:: Supplied records ::
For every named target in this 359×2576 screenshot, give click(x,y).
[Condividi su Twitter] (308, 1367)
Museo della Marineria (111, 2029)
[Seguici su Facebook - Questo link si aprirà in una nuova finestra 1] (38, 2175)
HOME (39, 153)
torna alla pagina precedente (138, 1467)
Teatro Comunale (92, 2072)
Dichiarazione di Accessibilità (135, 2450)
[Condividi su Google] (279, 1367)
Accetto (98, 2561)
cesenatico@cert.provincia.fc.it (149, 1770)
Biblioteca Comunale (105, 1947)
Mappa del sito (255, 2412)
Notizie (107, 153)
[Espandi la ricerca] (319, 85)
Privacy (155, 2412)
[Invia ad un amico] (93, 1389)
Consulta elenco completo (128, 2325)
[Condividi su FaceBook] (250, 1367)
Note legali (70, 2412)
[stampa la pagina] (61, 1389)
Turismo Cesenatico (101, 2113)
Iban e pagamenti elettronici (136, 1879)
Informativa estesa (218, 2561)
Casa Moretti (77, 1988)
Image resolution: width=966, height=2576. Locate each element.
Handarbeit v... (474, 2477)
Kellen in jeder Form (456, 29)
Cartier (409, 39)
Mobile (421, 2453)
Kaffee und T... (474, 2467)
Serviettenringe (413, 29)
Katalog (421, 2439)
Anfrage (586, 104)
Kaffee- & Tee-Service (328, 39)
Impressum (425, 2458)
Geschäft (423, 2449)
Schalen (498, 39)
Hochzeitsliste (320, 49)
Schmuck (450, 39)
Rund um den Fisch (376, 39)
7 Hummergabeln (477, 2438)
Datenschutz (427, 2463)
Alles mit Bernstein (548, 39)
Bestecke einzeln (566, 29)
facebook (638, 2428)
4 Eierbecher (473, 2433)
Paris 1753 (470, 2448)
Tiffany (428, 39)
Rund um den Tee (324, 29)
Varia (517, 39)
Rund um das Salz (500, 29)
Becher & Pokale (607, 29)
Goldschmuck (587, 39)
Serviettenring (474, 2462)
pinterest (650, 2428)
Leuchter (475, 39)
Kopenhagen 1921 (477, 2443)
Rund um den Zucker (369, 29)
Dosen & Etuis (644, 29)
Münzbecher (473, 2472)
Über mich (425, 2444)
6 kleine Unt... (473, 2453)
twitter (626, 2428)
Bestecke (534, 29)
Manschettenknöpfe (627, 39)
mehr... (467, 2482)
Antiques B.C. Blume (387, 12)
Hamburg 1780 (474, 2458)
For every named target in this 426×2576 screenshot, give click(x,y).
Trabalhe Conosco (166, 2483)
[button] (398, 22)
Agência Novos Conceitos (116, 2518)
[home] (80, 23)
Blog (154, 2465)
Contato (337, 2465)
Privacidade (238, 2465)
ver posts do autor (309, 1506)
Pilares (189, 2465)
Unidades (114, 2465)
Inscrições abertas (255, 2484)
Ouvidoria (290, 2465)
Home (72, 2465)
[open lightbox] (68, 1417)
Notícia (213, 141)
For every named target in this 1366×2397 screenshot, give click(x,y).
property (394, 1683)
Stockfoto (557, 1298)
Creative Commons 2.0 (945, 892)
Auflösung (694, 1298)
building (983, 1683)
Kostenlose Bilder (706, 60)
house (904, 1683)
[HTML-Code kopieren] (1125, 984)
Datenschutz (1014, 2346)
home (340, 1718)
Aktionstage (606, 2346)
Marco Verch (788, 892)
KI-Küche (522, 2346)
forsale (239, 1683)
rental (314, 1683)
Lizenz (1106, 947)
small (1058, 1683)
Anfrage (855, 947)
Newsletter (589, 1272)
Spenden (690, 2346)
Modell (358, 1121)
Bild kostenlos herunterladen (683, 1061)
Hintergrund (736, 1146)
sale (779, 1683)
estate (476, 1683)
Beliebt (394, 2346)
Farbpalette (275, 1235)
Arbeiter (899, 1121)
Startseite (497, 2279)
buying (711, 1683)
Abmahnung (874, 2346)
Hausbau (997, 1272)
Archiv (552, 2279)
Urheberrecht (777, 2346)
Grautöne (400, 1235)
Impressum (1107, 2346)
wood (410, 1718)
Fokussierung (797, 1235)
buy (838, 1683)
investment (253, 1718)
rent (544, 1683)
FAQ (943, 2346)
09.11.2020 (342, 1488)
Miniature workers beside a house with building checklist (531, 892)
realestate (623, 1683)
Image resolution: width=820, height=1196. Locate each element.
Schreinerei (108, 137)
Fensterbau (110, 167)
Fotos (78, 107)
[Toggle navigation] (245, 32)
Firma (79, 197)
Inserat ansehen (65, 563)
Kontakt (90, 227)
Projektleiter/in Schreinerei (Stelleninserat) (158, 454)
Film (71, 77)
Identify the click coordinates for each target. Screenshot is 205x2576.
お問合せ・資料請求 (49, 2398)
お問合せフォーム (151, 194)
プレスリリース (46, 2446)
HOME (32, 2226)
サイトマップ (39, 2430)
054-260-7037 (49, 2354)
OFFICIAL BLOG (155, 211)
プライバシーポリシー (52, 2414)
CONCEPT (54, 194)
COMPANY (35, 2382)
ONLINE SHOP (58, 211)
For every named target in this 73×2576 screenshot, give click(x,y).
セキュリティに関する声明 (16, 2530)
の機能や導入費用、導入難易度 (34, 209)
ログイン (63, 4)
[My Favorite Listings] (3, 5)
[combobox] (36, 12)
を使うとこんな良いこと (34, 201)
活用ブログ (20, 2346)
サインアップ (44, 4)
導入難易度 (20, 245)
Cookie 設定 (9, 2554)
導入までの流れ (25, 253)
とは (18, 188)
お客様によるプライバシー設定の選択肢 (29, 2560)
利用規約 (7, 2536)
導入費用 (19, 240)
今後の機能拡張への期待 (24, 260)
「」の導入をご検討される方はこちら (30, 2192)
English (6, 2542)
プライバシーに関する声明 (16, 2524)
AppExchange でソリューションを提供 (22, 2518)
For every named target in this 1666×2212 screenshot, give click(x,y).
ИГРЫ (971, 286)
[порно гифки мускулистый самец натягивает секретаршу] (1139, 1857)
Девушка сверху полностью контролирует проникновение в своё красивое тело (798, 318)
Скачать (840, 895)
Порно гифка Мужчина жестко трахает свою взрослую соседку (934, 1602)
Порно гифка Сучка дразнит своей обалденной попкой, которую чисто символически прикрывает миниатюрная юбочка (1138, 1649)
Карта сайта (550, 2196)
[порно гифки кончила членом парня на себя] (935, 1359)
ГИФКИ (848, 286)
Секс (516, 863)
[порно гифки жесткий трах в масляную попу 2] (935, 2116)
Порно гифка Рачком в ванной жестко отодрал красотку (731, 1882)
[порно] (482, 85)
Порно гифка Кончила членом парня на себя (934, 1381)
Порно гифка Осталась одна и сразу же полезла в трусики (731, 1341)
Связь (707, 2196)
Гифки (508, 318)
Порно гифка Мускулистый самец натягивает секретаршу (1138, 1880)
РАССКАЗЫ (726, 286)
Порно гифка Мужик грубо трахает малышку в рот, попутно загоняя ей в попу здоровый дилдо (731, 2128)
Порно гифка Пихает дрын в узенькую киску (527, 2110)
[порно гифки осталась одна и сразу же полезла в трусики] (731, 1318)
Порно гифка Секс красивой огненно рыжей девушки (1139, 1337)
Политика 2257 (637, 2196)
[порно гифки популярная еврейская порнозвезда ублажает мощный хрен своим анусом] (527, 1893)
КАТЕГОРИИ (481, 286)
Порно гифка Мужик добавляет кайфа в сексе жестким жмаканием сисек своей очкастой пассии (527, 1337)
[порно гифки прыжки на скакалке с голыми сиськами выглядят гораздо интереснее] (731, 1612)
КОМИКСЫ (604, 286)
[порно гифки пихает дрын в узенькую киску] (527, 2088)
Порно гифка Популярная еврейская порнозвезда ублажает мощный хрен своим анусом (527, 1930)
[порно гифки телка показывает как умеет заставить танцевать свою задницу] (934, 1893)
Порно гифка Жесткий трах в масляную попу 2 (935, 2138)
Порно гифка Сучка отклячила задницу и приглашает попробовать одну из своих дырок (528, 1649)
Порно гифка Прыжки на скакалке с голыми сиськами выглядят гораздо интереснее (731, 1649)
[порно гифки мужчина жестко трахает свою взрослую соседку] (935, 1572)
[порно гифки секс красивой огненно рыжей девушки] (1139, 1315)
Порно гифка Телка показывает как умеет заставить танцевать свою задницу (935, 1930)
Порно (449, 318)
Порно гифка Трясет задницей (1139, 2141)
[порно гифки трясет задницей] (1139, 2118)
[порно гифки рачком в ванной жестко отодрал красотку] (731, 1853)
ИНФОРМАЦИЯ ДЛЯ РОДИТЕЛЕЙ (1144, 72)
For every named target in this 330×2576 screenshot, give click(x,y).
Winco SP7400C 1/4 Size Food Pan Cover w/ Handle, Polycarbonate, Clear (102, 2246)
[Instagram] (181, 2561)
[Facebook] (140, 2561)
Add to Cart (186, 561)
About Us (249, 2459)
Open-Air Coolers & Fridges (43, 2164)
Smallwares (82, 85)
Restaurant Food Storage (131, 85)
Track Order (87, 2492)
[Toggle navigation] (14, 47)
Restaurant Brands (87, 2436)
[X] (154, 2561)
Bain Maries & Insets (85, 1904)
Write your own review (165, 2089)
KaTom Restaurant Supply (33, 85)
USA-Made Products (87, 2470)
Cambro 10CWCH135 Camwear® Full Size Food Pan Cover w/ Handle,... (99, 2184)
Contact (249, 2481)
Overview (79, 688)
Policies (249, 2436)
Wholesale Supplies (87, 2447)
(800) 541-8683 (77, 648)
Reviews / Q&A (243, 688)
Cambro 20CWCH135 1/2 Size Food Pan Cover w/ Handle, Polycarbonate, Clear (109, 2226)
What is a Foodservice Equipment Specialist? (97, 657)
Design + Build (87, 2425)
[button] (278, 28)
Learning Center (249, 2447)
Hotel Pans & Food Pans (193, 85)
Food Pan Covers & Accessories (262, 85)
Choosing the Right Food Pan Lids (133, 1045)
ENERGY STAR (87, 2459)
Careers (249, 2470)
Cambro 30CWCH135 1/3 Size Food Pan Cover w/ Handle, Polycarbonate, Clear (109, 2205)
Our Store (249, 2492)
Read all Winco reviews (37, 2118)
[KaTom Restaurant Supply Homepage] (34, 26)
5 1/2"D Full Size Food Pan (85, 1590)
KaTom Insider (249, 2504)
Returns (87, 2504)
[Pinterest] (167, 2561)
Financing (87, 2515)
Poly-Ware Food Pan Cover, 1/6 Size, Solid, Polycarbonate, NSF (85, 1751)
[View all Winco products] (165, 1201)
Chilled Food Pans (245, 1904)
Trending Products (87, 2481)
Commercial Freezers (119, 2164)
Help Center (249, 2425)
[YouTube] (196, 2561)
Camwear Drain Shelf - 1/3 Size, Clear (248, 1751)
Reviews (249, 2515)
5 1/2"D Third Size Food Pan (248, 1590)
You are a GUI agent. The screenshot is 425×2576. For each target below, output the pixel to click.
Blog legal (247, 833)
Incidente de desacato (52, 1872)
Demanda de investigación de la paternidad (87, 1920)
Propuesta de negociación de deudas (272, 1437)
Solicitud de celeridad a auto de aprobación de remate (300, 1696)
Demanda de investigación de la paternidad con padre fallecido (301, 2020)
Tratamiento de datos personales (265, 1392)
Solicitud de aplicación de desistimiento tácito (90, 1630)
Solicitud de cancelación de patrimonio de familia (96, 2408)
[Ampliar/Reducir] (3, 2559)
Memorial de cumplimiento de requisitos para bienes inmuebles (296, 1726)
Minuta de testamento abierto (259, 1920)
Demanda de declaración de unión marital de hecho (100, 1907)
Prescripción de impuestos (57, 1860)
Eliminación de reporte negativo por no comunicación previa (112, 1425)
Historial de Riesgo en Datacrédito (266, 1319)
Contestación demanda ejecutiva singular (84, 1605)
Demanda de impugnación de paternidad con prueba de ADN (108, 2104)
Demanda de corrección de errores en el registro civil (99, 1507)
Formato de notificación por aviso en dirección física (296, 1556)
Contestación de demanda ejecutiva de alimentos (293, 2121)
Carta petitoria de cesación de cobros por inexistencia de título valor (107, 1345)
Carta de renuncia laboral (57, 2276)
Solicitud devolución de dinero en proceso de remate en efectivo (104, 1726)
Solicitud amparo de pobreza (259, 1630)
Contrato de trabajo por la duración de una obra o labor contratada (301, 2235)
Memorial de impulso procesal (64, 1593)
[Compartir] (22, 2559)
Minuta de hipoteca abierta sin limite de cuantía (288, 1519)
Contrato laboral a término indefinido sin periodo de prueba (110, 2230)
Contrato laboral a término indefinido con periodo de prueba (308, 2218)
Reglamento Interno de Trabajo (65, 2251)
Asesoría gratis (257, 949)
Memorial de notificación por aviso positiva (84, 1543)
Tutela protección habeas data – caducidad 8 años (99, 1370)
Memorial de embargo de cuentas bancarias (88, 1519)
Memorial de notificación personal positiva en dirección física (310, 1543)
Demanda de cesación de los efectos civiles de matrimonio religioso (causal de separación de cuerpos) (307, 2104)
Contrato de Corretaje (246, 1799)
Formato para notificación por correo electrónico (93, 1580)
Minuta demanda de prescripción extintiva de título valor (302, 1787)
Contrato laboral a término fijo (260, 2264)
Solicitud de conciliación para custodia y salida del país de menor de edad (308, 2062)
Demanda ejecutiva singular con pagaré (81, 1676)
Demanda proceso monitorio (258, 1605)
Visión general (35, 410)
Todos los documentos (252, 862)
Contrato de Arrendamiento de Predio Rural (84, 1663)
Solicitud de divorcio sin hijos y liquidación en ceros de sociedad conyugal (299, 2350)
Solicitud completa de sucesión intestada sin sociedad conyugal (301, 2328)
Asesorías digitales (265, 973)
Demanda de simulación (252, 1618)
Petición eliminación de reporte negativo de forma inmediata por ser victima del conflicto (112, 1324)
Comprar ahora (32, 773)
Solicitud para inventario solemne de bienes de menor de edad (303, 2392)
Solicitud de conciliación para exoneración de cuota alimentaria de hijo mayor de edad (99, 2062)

:: Task brief ::
Reproduce only the lines above, starting at the line with "Ouvidoria (290, 2465)" and ending at the line with "Modell (358, 1121)", exactly as written.

:: Output ::
Ouvidoria (290, 2465)
Home (72, 2465)
[open lightbox] (68, 1417)
Notícia (213, 141)
For every named target in this 1366×2397 screenshot, give click(x,y).
property (394, 1683)
Stockfoto (557, 1298)
Creative Commons 2.0 (945, 892)
Auflösung (694, 1298)
building (983, 1683)
Kostenlose Bilder (706, 60)
house (904, 1683)
[HTML-Code kopieren] (1125, 984)
Datenschutz (1014, 2346)
home (340, 1718)
Aktionstage (606, 2346)
Marco Verch (788, 892)
KI-Küche (522, 2346)
forsale (239, 1683)
rental (314, 1683)
Lizenz (1106, 947)
small (1058, 1683)
Anfrage (855, 947)
Newsletter (589, 1272)
Spenden (690, 2346)
Modell (358, 1121)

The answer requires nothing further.